**TASK:** Entries follow. Return each line that contains the word "checkbox".
^^^^^^^^^^^^^^^^
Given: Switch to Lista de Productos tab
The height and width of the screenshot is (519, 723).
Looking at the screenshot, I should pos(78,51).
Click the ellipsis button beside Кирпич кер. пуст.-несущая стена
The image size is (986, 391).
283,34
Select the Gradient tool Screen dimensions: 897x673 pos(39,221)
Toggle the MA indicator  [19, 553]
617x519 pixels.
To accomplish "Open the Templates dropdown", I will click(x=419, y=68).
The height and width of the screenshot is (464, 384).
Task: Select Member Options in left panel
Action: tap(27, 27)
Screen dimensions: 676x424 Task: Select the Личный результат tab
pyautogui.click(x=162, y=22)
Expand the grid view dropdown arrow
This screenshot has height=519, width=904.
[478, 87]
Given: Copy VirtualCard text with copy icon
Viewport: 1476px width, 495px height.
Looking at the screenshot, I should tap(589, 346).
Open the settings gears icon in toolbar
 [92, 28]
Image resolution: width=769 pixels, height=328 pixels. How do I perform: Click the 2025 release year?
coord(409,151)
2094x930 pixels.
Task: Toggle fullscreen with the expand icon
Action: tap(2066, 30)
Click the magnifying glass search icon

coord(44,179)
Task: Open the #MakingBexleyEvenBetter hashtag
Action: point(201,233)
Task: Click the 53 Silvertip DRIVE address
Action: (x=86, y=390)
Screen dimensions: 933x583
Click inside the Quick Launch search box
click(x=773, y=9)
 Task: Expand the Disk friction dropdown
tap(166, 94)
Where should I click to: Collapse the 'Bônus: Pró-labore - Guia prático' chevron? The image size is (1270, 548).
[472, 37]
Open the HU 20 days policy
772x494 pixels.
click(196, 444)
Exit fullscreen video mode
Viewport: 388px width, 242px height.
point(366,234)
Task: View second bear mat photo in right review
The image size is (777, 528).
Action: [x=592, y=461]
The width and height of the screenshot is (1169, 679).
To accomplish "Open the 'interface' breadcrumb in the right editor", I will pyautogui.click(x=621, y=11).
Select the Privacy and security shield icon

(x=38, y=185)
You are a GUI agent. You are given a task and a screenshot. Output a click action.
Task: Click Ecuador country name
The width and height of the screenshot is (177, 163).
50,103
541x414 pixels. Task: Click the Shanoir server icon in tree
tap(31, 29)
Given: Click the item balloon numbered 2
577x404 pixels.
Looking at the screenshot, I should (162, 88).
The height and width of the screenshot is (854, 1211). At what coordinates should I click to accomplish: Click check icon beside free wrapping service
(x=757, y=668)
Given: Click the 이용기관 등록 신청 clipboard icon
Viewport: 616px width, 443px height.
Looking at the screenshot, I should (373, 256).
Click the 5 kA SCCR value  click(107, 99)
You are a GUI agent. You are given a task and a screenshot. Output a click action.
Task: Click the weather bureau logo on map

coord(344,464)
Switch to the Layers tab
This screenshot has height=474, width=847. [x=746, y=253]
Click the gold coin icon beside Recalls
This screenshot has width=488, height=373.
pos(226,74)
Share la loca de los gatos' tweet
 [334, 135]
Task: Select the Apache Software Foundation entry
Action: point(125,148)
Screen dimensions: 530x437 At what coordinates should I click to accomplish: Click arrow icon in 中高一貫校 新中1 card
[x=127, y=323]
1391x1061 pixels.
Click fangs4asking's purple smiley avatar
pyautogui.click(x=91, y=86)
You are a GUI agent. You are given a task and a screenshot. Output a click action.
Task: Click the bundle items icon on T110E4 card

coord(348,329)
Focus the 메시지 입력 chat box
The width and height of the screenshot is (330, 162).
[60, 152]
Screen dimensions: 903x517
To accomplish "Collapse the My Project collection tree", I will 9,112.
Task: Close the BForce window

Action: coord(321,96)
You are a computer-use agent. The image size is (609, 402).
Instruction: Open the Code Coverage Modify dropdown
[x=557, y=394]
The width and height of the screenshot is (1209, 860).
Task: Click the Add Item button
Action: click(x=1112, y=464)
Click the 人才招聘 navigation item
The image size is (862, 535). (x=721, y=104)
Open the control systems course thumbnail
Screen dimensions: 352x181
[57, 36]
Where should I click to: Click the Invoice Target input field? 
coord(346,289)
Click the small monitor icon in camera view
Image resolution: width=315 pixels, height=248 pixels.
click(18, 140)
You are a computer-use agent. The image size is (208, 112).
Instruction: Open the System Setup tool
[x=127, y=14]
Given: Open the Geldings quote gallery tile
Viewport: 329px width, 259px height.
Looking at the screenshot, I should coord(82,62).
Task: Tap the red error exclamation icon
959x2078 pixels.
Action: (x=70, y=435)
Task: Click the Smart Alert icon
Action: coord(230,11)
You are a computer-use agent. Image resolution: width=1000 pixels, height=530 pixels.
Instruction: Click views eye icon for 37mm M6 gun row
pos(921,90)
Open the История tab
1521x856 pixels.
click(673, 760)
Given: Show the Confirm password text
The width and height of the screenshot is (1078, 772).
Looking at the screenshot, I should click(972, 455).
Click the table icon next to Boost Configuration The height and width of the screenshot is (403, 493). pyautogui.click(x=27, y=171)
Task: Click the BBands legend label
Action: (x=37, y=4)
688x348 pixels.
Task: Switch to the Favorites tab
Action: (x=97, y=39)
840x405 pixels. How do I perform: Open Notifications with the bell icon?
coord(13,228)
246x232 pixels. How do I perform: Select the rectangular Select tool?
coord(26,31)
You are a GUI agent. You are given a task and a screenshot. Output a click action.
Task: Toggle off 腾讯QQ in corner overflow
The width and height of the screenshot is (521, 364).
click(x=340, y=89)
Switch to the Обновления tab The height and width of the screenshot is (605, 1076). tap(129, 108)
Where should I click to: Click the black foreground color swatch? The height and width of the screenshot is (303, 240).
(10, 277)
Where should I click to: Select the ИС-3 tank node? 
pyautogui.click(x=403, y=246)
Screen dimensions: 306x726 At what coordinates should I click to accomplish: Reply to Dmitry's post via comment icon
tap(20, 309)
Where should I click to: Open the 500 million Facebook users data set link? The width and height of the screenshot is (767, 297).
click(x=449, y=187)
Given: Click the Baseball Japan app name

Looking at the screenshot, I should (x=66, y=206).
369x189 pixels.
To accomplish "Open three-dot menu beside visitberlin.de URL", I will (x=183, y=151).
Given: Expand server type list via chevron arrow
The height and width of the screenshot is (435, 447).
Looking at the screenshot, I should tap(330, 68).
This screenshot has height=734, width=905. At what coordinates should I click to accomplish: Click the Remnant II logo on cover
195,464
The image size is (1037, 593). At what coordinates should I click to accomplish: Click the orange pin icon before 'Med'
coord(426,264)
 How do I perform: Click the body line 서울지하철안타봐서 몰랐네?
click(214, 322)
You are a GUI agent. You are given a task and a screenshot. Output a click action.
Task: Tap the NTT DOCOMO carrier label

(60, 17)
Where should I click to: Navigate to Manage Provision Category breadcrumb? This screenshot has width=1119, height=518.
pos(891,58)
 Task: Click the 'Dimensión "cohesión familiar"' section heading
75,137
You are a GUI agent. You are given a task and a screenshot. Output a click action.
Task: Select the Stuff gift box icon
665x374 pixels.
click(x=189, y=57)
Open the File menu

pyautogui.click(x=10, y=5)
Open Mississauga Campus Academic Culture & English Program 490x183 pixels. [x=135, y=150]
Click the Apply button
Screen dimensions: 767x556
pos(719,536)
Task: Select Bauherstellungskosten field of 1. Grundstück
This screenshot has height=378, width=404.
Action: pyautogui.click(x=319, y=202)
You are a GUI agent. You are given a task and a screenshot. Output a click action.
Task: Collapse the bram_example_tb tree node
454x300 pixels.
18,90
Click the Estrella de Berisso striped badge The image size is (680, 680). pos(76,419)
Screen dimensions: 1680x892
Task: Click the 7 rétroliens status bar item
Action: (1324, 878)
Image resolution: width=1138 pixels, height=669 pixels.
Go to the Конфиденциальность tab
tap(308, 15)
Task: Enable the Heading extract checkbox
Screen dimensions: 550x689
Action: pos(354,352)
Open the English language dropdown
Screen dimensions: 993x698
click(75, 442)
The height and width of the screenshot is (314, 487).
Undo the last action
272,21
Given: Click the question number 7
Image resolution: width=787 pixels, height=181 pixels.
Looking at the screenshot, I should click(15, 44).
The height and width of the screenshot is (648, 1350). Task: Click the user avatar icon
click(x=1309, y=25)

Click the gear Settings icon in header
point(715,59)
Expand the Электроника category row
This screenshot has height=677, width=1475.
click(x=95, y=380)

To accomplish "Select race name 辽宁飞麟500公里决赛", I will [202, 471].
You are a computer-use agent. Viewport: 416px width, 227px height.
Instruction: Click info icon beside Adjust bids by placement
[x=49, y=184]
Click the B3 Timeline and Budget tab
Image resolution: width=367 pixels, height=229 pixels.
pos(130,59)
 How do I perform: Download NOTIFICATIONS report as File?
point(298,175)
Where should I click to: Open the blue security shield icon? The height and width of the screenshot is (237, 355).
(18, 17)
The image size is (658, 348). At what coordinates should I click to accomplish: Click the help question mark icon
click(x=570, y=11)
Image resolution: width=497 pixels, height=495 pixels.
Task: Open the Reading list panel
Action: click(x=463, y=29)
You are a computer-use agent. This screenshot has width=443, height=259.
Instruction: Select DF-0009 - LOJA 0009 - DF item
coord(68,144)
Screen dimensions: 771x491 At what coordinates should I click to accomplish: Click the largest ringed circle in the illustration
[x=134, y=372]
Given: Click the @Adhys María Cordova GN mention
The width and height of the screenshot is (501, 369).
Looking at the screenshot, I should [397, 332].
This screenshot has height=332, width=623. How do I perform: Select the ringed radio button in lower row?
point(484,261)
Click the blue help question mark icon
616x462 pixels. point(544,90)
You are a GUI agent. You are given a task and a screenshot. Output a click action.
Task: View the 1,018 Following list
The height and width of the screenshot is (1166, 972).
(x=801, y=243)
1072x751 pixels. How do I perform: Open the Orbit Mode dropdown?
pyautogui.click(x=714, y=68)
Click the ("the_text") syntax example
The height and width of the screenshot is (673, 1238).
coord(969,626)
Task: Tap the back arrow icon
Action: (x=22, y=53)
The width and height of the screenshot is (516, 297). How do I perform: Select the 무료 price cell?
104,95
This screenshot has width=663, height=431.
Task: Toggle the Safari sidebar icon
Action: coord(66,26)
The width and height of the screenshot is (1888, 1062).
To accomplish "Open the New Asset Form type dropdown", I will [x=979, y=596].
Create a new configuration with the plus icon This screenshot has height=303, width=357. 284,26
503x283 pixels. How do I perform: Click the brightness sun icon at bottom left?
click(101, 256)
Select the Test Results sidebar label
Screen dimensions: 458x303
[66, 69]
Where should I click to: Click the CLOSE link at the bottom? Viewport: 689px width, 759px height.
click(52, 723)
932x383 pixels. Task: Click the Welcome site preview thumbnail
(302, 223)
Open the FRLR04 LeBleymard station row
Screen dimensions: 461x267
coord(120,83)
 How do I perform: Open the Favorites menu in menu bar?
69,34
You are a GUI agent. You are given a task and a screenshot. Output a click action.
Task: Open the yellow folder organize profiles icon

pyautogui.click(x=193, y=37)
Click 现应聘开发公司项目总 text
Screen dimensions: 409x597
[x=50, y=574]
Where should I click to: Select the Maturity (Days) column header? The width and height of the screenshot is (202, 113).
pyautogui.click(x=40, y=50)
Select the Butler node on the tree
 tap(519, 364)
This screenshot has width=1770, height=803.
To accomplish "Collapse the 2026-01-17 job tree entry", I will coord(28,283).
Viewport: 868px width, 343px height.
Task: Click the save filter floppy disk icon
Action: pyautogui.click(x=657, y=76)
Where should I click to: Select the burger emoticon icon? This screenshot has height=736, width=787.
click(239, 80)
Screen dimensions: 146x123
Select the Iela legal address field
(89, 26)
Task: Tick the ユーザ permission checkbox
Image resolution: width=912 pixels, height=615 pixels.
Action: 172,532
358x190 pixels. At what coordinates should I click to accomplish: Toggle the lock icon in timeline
^^^^^^^^^^^^^^^^
**REPLY TO THE TASK:**
Task: Enable the Heading extract checkbox
Task: Tick the ユーザ permission checkbox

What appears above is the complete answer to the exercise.